Por outro lado, no que respeita às faturas emitidas, verifica-se que o total de Kgs nelas referido, não confere com o total que se apura na tabela apresentada – coluna “Peso sucata (Kg)”, apurando-se o seguinte:

 

 

 

Concluindo-se assim que o peso total faturado ao sucateiro (5.500 kg), não tem correspondência com o peso total que o SP apresenta na tabela de conversão (1.140,91 kg). Relativamente à “recolha gratuita pelo sucateiro”, na referida tabela não foi indicada qualquer conversão das unidades em peso, nem foi apresentado qualquer outro documento que valide a sua recolha, quer por via da descrição dos bens quer, como foi feito para os bens faturados, em termos de peso, concluindo-se não estar comprovada a alegada entrega para sucata, por falta de documentação válida. Os bens identificados como “sucateiro recolhe grátis” totalizam o valor de inventário de 18.726,00€.

• Enquadramento

Aqui chegados, a questão que se coloca é qual o tratamento contabilístico e fiscal da desvalorização de bens de inventário, e eventual abate ou venda para sucata.

 (…)

Concluímos pela elevada probabilidade da efetiva existência de inventários com desvalorização associada à sua condição de inutilização.

Contudo:

- Não houve qualquer comunicação prévia à AT para o abate do inventário como sucata.

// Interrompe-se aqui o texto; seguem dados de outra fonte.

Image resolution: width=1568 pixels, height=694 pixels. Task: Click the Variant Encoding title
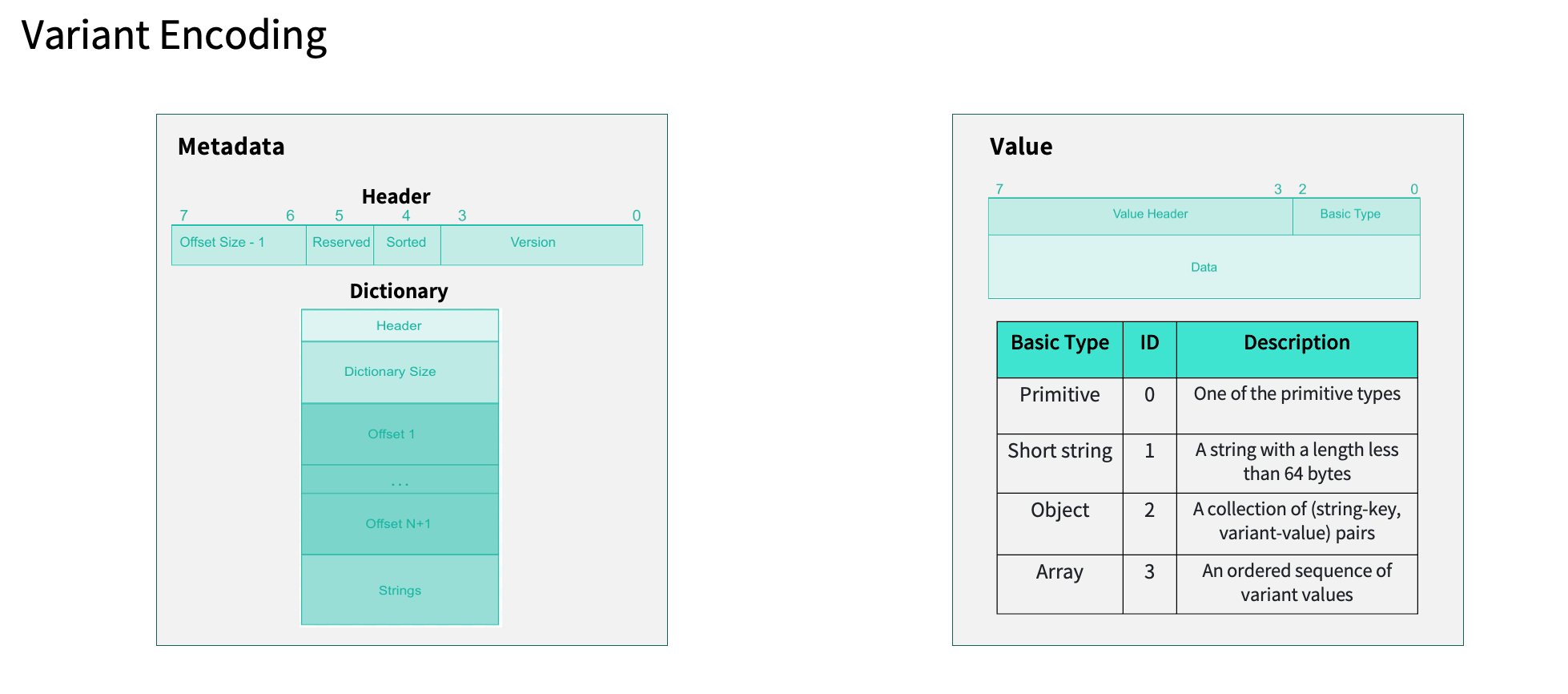click(x=174, y=36)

- Não foi emitida/apresentada, qualquer Guia de Acompanhamento de Resíduos (e-GAR), que se mostra devida quando se trata do transporte de resíduos e que pode ser emitida pelo SP ou pelo operador de recolha dos mesmos, quer no que respeita aos bens faturados quer, em particular, no que respeita aos bens “recolhidos grátis pelo sucateiro”.

- As faturas emitidas ao sucateiro não descriminam as quantidades e designações dos materiais recolhidos, apenas referindo em OBS, o peso de cada carga, o qual, tendo em conta a análise da tabela de conversão de unidades em peso, não foi possível validar.

- O SP não apresentou quaisquer outros elementos, pareceres, relatórios, autos ou outro tipo de informação, que comprove quais os bens, e permita validar serem aqueles os bens que foram entregues e faturados como sucata e que os mesmos não poderiam ter outra utilização, ainda que desmantelados e reclassificados com vista ao seu reaproveitamento como matéria prima.

• Correções

Reconhecendo o SP que a contabilização adotada, não se apresenta adequada aos factos ocorridos, uma vez que não se verificou a ocorrência de imparidades, mas, antes, a venda como sucata, mas não sendo os elementos apresentados, suscetíveis de comprovar que os bens em causa não eram passíveis de reutilização ou comercialização por obsolescência, danos ou qualquer outro motivo, que terá levado à sua entrega como sucata, nem tendo comunicado tal operação à AT, de forma a ilidir a presunção do artigo 86.º do CIVA, não é possível avaliar e validar a operação de abate.

Em sede de IVA:

Não ficando provado o efetivo destino dos bens, uma vez que:

• as faturas emitidas como sucata não identificam os bens que tiveram esse destino e a documentação complementar apresentada não permite validar essa entrega, nomeadamente por incongruência dos pesos apurados;

• os bens recolhidos gratuitamente pelo sucateiro não têm qualquer documento associado que identifique os bens ou o seu peso, concluímos que não está ilidida a presunção legal prevista no artigo 86º do CIVA, pelo que, considera-se, nos termos da alínea f) do n.º 3 do artigo 3.º do CIVA, que os bens foram afetos a fins alheios à empresa. E, tendo havido dedução de imposto aquando da sua aquisição, essa afetação é assimilada a transmissão de bens sujeita a IVA sobre o seu valor de custo, ou seja, pelo valor registado como inventários, nos termos da alínea b) do n.º 2 do artigo 16.º do CIVA.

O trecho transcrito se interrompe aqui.